═════ Extrait de page ═════
On a beaucoup débattu ces derniers jours sur l’augmentation des tarifs de la cantine, mais j’aurais aimé qu’on ait également des débats sur d’autres indicateurs. A Alfortville, nous n’avons pas augmenté le tarif de nos cantines, et dans le même temps le taux de non-recouvrement a bondi du fait des difficultés sociales de plus en plus importantes pour les familles fragiles. Elles ne priorisent plus le paiement de cette dépense, elles savent que la puissance publique n’empêchera pas les enfants de manger, sauf de rares cas pas représentatifs. Les difficultés de fonctionnement s’accumulent donc, et, à un moment, il y aura des choix à faire

Des choix ?

Les élus abonderont les budgets des CCAS, mais ce seront des choix à faire à budget global constant. Nos moyens n’augmentent pas, avec la suppression de la taxe d’habitation, pour Alfortville, c’est 500 000 euros en moins chaque année. Alors même que l’augmentation de 3,5 % du point d’indice des fonctionnaires, décidée par le gouvernement sans concertation, coûte 800 000 euros de plus, sur les 66 millions de budget de fonctionnement.
═════ Extraits des entrées ═════
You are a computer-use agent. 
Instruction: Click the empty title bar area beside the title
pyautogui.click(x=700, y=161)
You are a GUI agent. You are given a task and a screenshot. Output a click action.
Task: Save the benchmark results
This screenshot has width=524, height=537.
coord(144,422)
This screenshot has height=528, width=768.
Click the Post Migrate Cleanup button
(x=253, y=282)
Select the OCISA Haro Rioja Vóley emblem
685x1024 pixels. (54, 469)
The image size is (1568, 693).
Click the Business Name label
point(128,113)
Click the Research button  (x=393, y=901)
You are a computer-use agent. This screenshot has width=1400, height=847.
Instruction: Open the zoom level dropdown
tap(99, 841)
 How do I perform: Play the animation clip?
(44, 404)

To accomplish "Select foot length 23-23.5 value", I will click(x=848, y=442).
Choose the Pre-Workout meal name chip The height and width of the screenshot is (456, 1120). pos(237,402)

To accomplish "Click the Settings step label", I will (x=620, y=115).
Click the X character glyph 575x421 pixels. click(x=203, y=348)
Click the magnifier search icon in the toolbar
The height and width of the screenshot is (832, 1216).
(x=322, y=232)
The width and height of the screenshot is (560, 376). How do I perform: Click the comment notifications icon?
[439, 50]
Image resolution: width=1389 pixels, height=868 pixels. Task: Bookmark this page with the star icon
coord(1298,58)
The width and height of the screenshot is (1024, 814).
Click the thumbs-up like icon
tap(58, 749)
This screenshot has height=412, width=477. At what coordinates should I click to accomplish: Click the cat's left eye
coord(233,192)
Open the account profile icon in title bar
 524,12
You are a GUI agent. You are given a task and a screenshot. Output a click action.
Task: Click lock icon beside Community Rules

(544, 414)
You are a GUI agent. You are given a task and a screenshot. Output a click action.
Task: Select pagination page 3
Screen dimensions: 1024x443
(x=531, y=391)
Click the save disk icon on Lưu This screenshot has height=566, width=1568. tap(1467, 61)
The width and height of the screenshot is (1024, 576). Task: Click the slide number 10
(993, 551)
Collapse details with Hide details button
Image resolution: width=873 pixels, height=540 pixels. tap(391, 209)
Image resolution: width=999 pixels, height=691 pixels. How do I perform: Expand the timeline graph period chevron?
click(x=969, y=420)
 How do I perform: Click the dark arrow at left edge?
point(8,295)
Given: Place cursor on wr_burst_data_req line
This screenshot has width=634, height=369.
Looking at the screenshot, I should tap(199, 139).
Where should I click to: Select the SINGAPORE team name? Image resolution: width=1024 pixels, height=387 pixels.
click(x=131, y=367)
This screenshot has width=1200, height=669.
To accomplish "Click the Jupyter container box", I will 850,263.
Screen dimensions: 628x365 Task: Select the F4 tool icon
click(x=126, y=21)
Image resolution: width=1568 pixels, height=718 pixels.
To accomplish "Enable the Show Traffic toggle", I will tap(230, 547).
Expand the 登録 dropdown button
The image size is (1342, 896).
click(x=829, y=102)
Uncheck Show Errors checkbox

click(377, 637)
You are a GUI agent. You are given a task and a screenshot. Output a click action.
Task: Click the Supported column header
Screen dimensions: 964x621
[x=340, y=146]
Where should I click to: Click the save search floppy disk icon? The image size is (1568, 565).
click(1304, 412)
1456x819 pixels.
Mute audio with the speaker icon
═════
▸ **À faire**
a) Reproduisez telles quelles les lignes des entrées, du tout début des entrées jusqu'à la ligne qui contient "(x=322, y=232)", celle-ci comprise.
b) Poursuivez le texte sur le tarif des cantines à Alfortville après sa dernière phrase.
Le texte et les entrées n'ont aucun lien entre eux.

▸ **Corrigés des exercices**
a)
You are a computer-use agent. 
Instruction: Click the empty title bar area beside the title
pyautogui.click(x=700, y=161)
You are a GUI agent. You are given a task and a screenshot. Output a click action.
Task: Save the benchmark results
This screenshot has width=524, height=537.
coord(144,422)
This screenshot has height=528, width=768.
Click the Post Migrate Cleanup button
(x=253, y=282)
Select the OCISA Haro Rioja Vóley emblem
685x1024 pixels. (54, 469)
The image size is (1568, 693).
Click the Business Name label
point(128,113)
Click the Research button  (x=393, y=901)
You are a computer-use agent. This screenshot has width=1400, height=847.
Instruction: Open the zoom level dropdown
tap(99, 841)
 How do I perform: Play the animation clip?
(44, 404)

To accomplish "Select foot length 23-23.5 value", I will click(x=848, y=442).
Choose the Pre-Workout meal name chip The height and width of the screenshot is (456, 1120). pos(237,402)

To accomplish "Click the Settings step label", I will (x=620, y=115).
Click the X character glyph 575x421 pixels. click(x=203, y=348)
Click the magnifier search icon in the toolbar
The height and width of the screenshot is (832, 1216).
(x=322, y=232)

b)
On commence donc déjà à lisser sur deux mandats les projets annoncés pendant la campagne. Il y a une nécessité de contosions de la part des élus pour bien faire les projets, sans augmenter les impôts ou coûts annexes (cantine, piscine, médiathèque…). Concernant le plan sobriété, il faudra des aides de l’État pour faire face. Pour ceux qui ne peuvent payer leurs factures énergétiques, il faut lutter – et c’est une obligation – contre les passoires thermiques. Les bailleurs sociaux se sont engagés, mais sans l’État, on n’y arrivera pas.

Et il faut que le gouvernement cesse de demander aux collectivités d’en faire toujours plus. J’ai entendu la Première ministre expliquer que c’était aux maires de faire respecter l’obligation d’éteindre les lumières dans les entreprises entre 1 et 6 heures. Mais comment je fais ? Je ne peux sans moyen recruter pour faire respecter cette obligation. Et les exemples sont nombreux. Nous sommes face à un gouvernement de techniciens, avec peu d’élus locaux, on en paie le prix…

Vous parlez du plan sobriété, comment les CCAS vont y participer ?

Tous les exécutifs locaux vont plancher sur leur plan sobriété. Les CCAS ne sont pas une priorité en terme d’impact, mais il faut qu’ils soient visibles de la population, qu’elle sache où trouver une aide si elle en a besoin. Pour le traditionnel « villages des associations » de la rentrée, j’ai demandé que le plan classique soit totalement revu et que les associations qui touchent les publics défavorisés et le CCAS soient installés dès l’entrée de la manifestation pour qu’elles soient plus visibles.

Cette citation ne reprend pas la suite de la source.